Klaus Gerwert at Ruhr-Universität Bochum has developed a blood + CSF test that he claims can detect Alzheimer’s disease 8 years before the onset of symptoms. The goal is early stage therapy to achieve better results than current treatment protocols.
To reduce false positive results from the initial study, the researchers first used a blood test to identify high-risk individuals. They added a dementia-specific biomarker, tau protein, for participants shown to have Alzheimer’s in the first step. The second analysis was carried out in cerebrospinal fluid extracted from the spinal cord — an invasive procedure that the team is working to eliminate from the next phase of research.

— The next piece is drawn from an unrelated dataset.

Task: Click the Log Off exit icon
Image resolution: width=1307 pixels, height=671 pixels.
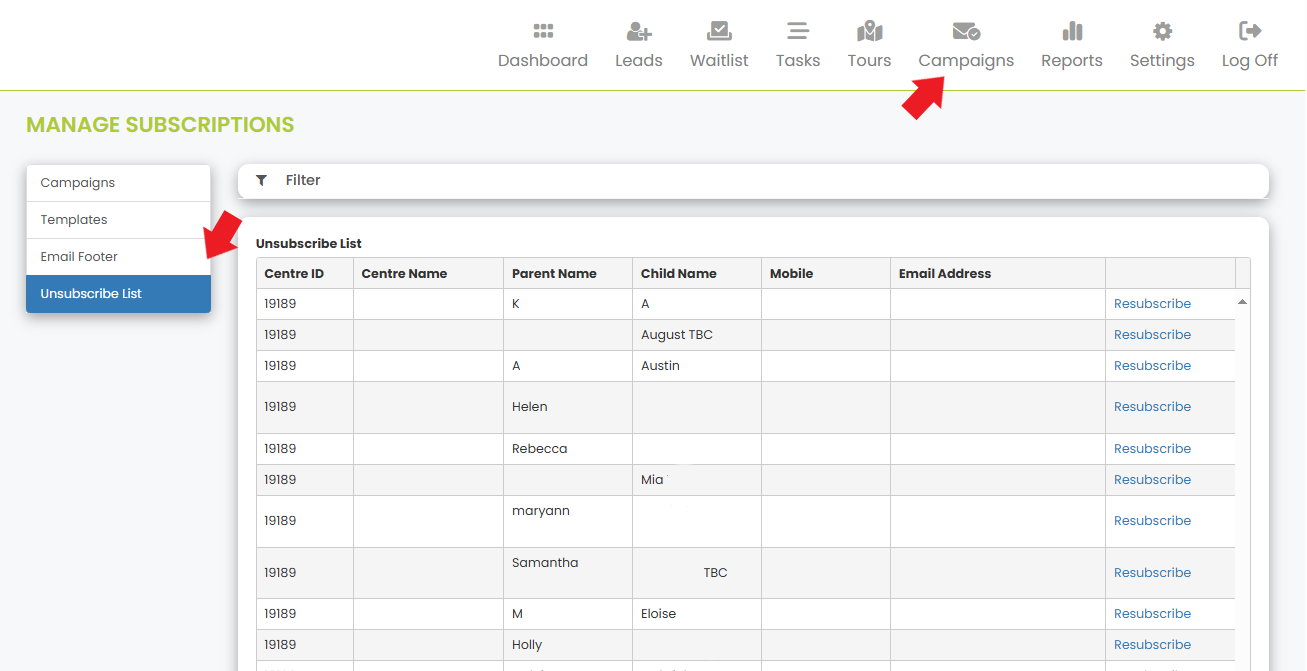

If both biomarkers were positive, it was determined that the presence of Alzheimer’s disease was highly likely.
According to Gerwert: “Through the combination of both analyses, 87 of 100 Alzheimer’s patients were correctly identified in our study. And we reduced the number of false positive diagnoses in healthy subjects to 3 of 100. Now, new clinical studies with test participants in very early stages of the disease can be launched. Recently, two major promising studies have failed, especially Crenezumab and Aducanumab – not least because it had probably already been too late by the time therapy was taken up. The new test opens up a new therapy window.”
Researcher Andreas Nabers added: “Once amyloid plaques have formed, it seems that the disease can no longer be treated. We are now conducting in-depth research to detect the second biomarker, namely tau protein, in the blood, in order to supply a solely blood-based test in future.”